But for decades U.S. policymakers of both major parties have spoken in very different terms. They suggested that they would put the interests of other countries ahead of our own. They were encouraged by elites and big thinkers who proclaimed a global mission for the United States. True American greatness, they said, could not be achieved merely by building a more perfect union at home.
"We are America," Madeleine Albright famously said in 1998, "We are the indispensable nation. We stand tall and we see further than other countries into the future, and we see the danger here to all of us." As recently as last month, New York Times columnist David Brooks explained, "The things Americans do are not for themselves only, but for all mankind."

[Gathered data]
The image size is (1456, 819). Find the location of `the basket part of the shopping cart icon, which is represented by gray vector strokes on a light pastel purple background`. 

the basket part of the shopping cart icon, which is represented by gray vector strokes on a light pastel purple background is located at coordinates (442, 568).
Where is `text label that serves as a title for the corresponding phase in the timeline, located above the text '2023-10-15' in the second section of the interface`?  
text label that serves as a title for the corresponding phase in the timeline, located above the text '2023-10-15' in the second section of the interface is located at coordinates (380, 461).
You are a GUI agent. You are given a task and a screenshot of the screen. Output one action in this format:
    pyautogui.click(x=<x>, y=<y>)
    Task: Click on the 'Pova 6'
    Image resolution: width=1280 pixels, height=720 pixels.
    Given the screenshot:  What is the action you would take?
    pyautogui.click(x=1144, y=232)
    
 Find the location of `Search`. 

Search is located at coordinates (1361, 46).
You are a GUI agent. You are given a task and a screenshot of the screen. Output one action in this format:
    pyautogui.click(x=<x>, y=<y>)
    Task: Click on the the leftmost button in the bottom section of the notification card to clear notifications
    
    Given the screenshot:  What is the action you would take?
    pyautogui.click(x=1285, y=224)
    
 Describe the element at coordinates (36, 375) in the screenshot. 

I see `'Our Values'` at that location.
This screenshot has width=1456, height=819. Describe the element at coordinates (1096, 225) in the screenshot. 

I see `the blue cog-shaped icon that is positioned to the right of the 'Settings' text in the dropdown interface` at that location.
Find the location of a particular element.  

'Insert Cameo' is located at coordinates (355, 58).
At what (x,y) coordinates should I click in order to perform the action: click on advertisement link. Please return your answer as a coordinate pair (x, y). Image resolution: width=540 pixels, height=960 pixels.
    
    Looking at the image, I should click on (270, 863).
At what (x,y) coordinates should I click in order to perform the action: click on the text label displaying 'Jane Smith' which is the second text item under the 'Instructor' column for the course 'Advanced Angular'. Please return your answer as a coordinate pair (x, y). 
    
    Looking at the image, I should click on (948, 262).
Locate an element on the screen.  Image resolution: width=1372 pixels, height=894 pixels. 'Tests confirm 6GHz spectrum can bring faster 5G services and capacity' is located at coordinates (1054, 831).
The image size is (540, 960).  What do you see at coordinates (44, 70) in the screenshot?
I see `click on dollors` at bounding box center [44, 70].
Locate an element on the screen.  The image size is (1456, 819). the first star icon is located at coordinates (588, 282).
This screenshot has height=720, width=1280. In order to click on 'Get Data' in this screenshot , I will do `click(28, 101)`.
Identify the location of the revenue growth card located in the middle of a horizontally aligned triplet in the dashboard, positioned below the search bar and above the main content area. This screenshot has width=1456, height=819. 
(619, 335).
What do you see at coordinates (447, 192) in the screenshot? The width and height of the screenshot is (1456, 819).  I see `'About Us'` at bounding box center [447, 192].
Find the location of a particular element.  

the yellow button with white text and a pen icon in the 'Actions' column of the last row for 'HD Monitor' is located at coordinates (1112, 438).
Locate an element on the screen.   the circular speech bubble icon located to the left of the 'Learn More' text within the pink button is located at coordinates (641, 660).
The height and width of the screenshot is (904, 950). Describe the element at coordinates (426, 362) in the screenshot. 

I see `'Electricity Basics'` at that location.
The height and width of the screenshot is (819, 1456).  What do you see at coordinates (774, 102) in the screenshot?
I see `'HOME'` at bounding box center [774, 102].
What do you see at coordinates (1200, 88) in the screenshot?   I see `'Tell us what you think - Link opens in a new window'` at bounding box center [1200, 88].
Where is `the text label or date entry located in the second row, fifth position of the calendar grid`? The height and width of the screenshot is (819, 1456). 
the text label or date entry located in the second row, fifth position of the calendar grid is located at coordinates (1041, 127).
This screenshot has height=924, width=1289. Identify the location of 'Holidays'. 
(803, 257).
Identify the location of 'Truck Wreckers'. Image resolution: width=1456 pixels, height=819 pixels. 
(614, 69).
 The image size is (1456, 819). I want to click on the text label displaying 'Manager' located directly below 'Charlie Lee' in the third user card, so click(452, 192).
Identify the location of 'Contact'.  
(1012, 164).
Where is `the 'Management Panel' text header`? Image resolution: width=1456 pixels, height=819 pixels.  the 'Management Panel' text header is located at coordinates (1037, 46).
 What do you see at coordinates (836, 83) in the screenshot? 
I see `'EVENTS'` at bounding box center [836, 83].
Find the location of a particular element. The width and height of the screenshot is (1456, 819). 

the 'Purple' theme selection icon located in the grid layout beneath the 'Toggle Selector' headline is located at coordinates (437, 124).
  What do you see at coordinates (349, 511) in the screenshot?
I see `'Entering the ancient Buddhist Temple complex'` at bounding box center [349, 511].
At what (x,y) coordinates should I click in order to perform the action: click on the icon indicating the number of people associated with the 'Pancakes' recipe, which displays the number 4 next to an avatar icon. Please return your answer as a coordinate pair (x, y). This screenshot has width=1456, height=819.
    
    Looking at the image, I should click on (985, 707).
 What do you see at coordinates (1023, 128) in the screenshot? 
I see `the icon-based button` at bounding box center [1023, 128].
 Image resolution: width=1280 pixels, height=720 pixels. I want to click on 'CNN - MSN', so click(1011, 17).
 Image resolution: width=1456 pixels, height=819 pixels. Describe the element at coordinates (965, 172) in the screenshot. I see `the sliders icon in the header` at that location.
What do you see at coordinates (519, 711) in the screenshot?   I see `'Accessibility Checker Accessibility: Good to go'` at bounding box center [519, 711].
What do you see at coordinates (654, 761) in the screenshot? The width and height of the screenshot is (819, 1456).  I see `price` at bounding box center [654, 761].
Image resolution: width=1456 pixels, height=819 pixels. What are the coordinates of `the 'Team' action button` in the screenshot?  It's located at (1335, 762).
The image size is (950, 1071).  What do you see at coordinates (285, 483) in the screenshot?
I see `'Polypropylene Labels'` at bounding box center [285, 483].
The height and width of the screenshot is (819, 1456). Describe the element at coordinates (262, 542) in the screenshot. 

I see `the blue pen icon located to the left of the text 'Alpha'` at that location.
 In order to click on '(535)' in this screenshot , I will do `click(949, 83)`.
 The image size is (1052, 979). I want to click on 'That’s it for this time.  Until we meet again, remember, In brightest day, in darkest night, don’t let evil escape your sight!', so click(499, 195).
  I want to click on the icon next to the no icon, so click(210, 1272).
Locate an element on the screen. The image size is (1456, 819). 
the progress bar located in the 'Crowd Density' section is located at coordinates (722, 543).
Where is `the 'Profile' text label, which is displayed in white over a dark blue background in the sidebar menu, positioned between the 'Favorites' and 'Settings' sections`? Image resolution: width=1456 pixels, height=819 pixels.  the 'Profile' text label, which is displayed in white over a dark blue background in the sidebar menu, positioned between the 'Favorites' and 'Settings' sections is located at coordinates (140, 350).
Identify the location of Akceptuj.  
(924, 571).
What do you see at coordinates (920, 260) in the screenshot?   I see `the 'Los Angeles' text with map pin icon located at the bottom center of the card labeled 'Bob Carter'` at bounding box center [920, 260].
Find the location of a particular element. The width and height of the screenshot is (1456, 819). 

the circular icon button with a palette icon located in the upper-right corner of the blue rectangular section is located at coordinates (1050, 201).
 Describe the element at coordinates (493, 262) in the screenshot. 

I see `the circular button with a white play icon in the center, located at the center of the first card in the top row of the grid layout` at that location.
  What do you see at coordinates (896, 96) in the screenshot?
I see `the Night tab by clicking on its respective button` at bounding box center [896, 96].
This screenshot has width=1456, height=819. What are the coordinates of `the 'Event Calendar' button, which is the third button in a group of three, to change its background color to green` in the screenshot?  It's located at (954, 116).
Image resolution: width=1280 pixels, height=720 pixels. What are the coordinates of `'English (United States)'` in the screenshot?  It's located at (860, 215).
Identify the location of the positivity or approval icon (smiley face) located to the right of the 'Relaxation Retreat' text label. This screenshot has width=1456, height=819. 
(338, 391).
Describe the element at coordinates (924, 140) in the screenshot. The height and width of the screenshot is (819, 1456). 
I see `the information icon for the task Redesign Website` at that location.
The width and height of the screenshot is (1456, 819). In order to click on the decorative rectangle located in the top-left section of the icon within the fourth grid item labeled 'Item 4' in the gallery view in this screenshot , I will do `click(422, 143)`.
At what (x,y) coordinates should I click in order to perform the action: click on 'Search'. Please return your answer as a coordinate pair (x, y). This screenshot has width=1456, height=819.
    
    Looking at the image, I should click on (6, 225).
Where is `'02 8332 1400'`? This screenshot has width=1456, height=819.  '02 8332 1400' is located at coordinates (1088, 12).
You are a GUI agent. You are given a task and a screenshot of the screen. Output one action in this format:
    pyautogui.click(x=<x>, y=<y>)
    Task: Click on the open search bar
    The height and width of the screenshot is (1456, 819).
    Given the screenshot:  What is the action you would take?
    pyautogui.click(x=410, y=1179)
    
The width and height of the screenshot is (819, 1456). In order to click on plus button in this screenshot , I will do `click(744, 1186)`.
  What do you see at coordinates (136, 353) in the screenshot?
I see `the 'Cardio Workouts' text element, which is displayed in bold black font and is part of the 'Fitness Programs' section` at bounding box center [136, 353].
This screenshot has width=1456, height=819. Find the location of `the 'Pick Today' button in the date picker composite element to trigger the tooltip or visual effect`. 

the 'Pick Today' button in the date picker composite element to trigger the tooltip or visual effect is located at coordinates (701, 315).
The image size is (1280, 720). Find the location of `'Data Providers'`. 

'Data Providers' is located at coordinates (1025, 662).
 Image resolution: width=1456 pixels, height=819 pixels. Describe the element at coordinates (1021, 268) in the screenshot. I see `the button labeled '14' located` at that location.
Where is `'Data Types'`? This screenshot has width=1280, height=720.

▶ Instructions
a: In the passage on U.S. policymakers, translate this sentence into Spanish: "They were encouraged by elites and big thinkers who proclaimed a global mission for the United States."
b: According to the passage on U.S. policymakers, in what year did Madeleine Albright say "We are the indispensable nation"?
The records stand apart from the text and are separate material.

▶ Solutions for each task
a: Fueron alentados por élites y grandes pensadores que proclamaban una misión global para Estados Unidos.

b: 1998